As is well known, Jacoby did not live to write commentaries on these authors, and Fornara’s continuation of Jacoby has not yet reached them; however, there is much valuable material in Jacoby’s presentation of the texts, and particularly in his apparatus criticus, which V/W have not fully used; nor have they used relevant notes by Jacoby on other fragmentary historians, for example pointing out that Apollodorus (Jacoby 244) F83, quoted in a fragment of Berossus (V/W p. 47), is part of a ‘Schwindelzitat’.

It would be very interesting to know if there are Mesopotamian parallels to the story (V/W 44-5) of the fish-man Oannes, who gave an account of the creation of the universe and taught mankind the necessities for civilised living.

Finally, it does seem strange that V/W apparently do not know of A. Mosshammer’s excellent Teubner edition of George Syncellus (Leipzig 1984).

2. The translation of Berossos F5, p. 52 (from the Armenian version of Eusebius), says, ‘… when Hezekiah was king of Judea and when Esau [ sic ] was prophesying’,—which would be a new Biblical apocryphon. Karst’s German translation of the Armenian Eusebius names the prophet ‘Esaias’, for which the English equivalent is ‘Isaiah’! Beside that, the statement (p. 97) that ‘either Ptolemy II Philadelphos … or Ptolemy III Euergetes’ was king when the image of Sarapis was brought to Alexandria in the period 286-278 B.C. is a venial mistake, but of course Ptolemy I Soter and Ptolemy II Philadelphos are meant.

Now that I have done my duty as critic, I must repeat that V/W have produced an excellent and very useful book, which will give good service to everyone interested in the effects of Hellenization on the ancient Near Eastern cultures, and in the materials available to the Hellenistic Greeks, the Romans, and the western world until the nineteenth century for knowledge of Near Eastern history.

The presentation of the book matches the quality of its contents: it is well printed, the pages are well arranged, the binding is strong but the book opens easily, so it should withstand long use, which it deserves to receive. V/W deserve praise for making these important, even if frustrating, documents accessible to monoglot Anglophones, and for providing introductions from which both students and scholars will benefit.

Request 1
Retype the source records verbatim, from the line containing "The image size is (960, 420)." through the line containing "pos(1194,44)", including both of those lines.
The review above and the source records after it are unrelated material.

(Source records)
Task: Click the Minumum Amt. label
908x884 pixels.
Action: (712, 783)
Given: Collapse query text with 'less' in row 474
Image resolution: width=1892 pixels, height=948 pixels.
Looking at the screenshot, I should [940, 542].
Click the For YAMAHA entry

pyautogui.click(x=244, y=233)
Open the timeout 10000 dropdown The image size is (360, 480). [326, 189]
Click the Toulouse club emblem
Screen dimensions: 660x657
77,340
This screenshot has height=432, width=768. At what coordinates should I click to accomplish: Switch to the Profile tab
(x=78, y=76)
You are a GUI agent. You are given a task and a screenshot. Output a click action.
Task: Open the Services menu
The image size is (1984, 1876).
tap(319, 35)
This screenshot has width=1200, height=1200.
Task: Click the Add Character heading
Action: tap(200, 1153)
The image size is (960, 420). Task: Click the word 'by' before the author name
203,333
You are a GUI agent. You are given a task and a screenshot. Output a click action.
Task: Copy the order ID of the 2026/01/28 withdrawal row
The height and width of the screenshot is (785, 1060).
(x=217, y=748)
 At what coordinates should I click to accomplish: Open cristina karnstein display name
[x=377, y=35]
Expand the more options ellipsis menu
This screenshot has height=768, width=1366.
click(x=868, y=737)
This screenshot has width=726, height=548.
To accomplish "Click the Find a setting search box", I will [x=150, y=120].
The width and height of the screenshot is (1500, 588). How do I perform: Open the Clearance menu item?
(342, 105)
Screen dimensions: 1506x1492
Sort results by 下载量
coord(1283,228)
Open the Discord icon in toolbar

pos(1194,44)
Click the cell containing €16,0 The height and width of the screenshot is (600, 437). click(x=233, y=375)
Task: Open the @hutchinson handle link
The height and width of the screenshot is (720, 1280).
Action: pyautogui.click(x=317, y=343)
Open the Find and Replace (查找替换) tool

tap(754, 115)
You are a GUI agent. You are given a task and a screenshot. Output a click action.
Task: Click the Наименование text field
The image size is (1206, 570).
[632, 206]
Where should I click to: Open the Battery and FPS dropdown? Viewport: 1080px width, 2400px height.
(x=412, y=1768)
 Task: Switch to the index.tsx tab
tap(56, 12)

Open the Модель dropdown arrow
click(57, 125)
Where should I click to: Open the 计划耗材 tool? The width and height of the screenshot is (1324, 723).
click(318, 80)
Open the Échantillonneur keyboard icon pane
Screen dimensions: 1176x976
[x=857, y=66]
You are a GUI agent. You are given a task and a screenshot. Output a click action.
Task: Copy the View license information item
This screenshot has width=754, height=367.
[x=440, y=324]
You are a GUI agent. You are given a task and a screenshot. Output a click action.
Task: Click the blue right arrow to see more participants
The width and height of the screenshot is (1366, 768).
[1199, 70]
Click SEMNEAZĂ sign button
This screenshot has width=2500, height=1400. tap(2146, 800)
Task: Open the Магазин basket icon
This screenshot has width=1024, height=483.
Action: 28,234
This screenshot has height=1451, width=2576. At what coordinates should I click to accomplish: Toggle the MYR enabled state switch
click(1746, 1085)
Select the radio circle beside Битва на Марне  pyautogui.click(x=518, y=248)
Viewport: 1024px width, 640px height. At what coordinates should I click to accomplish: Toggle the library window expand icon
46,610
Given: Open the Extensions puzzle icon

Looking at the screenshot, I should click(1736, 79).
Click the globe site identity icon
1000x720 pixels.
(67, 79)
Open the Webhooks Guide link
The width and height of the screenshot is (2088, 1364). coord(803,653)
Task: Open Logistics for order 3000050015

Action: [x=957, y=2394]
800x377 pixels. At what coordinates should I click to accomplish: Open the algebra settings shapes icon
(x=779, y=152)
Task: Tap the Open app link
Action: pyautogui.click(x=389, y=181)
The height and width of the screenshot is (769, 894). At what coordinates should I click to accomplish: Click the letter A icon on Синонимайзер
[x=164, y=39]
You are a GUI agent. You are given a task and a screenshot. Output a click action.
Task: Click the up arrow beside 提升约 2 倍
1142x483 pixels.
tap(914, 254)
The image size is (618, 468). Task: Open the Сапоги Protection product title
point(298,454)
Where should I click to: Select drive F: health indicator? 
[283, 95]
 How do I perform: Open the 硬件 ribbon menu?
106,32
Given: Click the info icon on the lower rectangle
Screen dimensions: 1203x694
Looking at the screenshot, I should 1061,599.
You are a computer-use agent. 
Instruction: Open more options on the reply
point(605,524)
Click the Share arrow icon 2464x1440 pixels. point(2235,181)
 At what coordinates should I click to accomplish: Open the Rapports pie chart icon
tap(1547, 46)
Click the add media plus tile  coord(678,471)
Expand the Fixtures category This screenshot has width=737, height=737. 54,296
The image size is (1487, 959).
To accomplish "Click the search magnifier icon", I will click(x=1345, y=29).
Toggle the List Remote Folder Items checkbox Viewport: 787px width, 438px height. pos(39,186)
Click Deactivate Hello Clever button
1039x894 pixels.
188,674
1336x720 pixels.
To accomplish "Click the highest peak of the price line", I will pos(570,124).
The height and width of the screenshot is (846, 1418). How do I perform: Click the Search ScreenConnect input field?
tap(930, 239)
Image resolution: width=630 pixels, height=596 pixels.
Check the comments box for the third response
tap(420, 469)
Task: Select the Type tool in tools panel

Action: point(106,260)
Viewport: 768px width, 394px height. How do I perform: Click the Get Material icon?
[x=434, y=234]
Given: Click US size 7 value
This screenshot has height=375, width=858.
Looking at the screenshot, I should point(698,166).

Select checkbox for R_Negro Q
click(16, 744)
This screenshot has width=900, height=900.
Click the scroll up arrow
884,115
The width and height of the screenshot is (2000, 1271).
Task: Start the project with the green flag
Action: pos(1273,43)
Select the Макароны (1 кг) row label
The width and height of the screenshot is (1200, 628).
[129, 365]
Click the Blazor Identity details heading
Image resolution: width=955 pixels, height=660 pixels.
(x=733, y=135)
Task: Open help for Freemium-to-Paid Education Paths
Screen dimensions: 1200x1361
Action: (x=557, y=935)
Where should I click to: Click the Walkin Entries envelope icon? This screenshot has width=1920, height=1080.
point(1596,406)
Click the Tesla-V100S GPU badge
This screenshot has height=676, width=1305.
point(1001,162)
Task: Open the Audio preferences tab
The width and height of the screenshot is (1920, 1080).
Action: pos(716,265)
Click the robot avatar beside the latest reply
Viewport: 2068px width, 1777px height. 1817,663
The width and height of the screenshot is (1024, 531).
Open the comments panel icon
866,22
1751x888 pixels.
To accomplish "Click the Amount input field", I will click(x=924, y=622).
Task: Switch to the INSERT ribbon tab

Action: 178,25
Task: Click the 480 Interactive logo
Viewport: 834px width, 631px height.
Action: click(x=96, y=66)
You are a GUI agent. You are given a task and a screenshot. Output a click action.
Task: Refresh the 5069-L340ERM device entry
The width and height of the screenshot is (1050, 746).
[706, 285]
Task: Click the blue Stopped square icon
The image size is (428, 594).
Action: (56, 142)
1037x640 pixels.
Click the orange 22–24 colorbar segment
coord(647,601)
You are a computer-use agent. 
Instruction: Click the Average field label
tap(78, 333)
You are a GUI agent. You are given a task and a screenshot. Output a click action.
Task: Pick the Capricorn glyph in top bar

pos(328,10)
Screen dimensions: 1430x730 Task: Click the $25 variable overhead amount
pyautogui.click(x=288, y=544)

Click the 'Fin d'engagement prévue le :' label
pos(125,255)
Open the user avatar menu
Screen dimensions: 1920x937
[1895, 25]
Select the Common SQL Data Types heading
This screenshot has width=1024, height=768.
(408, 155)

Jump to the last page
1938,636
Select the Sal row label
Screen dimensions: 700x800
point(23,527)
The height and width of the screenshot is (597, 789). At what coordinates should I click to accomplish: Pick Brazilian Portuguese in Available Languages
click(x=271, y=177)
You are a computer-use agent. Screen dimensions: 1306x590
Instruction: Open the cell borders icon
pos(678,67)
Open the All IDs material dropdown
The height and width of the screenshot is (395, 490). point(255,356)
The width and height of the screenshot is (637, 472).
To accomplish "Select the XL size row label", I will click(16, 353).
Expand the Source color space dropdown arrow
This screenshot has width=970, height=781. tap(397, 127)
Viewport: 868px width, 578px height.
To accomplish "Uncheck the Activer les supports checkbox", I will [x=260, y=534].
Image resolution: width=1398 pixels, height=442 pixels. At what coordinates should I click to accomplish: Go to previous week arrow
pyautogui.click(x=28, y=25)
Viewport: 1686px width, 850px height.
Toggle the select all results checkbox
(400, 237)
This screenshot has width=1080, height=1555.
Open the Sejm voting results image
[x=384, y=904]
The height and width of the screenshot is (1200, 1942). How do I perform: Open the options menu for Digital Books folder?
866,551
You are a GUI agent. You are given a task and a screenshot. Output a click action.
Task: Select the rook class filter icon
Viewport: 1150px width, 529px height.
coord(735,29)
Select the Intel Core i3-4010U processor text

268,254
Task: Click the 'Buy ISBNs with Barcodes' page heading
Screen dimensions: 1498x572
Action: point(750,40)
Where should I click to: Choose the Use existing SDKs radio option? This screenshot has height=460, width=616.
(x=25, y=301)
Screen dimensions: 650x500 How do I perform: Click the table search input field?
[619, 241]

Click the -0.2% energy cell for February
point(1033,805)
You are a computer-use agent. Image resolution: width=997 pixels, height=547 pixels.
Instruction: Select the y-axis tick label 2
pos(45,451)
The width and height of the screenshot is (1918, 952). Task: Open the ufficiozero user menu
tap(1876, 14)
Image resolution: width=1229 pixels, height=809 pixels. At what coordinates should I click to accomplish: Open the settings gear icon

Request 2
Translate this sentence from the review into French: "Finally, it does seem strange that V/W apparently do not know of A. Mosshammer’s excellent Teubner edition of George Syncellus (Leipzig 1984)."

Task solution 1
The image size is (960, 420). Task: Click the word 'by' before the author name
203,333
You are a GUI agent. You are given a task and a screenshot. Output a click action.
Task: Copy the order ID of the 2026/01/28 withdrawal row
The height and width of the screenshot is (785, 1060).
(x=217, y=748)
 At what coordinates should I click to accomplish: Open cristina karnstein display name
[x=377, y=35]
Expand the more options ellipsis menu
This screenshot has height=768, width=1366.
click(x=868, y=737)
This screenshot has width=726, height=548.
To accomplish "Click the Find a setting search box", I will [x=150, y=120].
The width and height of the screenshot is (1500, 588). How do I perform: Open the Clearance menu item?
(342, 105)
Screen dimensions: 1506x1492
Sort results by 下载量
coord(1283,228)
Open the Discord icon in toolbar

pos(1194,44)

Task solution 2
Enfin, il semble vraiment étrange que V/W ne connaissent apparemment pas l’excellente édition Teubner de Georges le Syncelle par A. Mosshammer (Leipzig 1984).